The lack of welfare protections for farm animals in the U.S. stands in marked contrast to Five Freedoms that were developed in the UK and have become known as Brambell’s Five Freedoms. The Brambell Report stated that animals should have the freedom to “stand up, lie down, turn around, groom themselves and stretch their limbs.”

  1. Freedom from hunger or thirst by ready access to fresh water and a diet to maintain full health and vigor;
  2. Freedom from discomfort by providing an appropriate environment including shelter and a comfortable resting area;
  3. Freedom from pain, injury or disease by prevention or rapid diagnosis and treatment;
  4. Freedom to express (most) normal behavior by providing sufficient space, proper facilities and company of the animal’s own kind;
  5. Freedom from fear and distress by ensuring conditions and treatment which avoid mental suffering.
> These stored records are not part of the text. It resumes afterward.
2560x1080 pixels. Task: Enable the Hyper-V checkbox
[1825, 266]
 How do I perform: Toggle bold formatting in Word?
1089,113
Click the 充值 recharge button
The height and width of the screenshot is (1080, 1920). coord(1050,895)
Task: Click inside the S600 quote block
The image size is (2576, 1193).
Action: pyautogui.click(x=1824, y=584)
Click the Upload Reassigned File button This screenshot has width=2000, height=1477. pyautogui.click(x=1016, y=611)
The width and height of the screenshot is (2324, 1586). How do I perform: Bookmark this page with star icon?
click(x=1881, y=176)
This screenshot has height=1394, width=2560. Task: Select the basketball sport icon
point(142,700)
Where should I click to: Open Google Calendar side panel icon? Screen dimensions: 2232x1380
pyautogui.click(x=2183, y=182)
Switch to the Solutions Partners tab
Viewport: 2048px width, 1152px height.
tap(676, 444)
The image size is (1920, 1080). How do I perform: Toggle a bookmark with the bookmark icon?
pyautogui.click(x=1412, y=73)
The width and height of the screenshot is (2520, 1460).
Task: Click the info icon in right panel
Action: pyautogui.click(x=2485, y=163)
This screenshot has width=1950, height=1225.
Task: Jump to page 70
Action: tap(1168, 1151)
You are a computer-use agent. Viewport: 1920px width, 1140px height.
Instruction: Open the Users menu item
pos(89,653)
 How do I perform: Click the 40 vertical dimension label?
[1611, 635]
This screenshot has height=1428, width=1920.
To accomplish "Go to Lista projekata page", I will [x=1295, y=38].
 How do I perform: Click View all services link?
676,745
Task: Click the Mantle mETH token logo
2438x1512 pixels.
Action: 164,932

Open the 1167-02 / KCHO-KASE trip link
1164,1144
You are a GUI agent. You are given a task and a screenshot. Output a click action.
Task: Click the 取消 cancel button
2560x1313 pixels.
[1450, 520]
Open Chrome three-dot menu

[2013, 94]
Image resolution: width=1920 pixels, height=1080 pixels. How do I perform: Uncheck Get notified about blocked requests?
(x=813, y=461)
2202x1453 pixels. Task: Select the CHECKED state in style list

Livestock Slaughter in the U.S.

The Humane Slaughter Act, 7 USC 1901 – 1907, requires that “all livestock be slaughtered in a humane method in order to prevent needless suffering, and to prevent the dragging of conscious, non-ambulatory animals.” Specifically this law states:

§ 1902. Humane methods

No method of slaughtering or handling in connection with slaughtering shall be deemed to comply with the public policy of the United States unless it is humane. Either of the following two methods of slaughtering and handling are hereby found to be humane:

  • in the case of cattle, calves, horses, mules, sheep, swine, and other livestock, all animals are rendered insensible to pain by a single blow or gunshot or an electrical, chemical or other means that is rapid and effective, before being shackled, hoisted, thrown, cast, or cut;

§ 455. Inspection in official establishments

(a) Ante mortem inspection

For the purpose of preventing the entry into or flow or movement in commerce of, or the burdening of commerce by, any poultry product which is capable of use as human food and is adulterated, the Secretary shall, where and to the extent considered by him necessary, cause to be made by inspectors ante mortem inspection of poultry in each official establishment processing poultry or poultry products for commerce or otherwise subject to inspection under this chapter.

So inspections are required to ensure the safety of the meat, but not to ensure that animals are not mistreated.

Federal regulations which interpret how the law will be applied with regard to chickens and other poultry.

Code of Federal Regulations – Title 9. Animals and Animal Products – Chapter III. Food Safety and Inspection Service, Department of Agriculture – Subchapter A. Agency Organization and Terminology; Mandatory Meat and Poultry Products Inspection and Voluntary Inspection and Certification – Part 381. Poultry Products Inspection Regulations:

(a) Operations and procedures involving the processing, other handling, or storing of any poultry product must be strictly in accord with clean and sanitary practices and must be conducted in a manner that will result in sanitary processing, proper inspection, and the production of poultry and poultry products that are not adulterated.

(b) Poultry must be slaughtered in accordance with good commercial practices in a manner that will result in thorough bleeding of the carcasses and ensure that breathing has stopped prior to scalding. Blood from the killing operation must be confined to a relatively small area.

The Food Safety and Inspection Service of the U.S. Department of Agriculture is responsible for inspections.

Most of the regulations deal with identifying diseased animals and not mixing them in with healthy animals for food processing.

There is little discussion of “humane” practices, though if there is bruising of the meat, it may be unfit for sale.

Modern agriculture has incorporated technology, antibiotics, and mechanization onto factory farms so that more birds can be raised in less space, and at lower costs. These efficiencies have produced plentiful, cheap meat at a huge cost of animal welfare and food safety.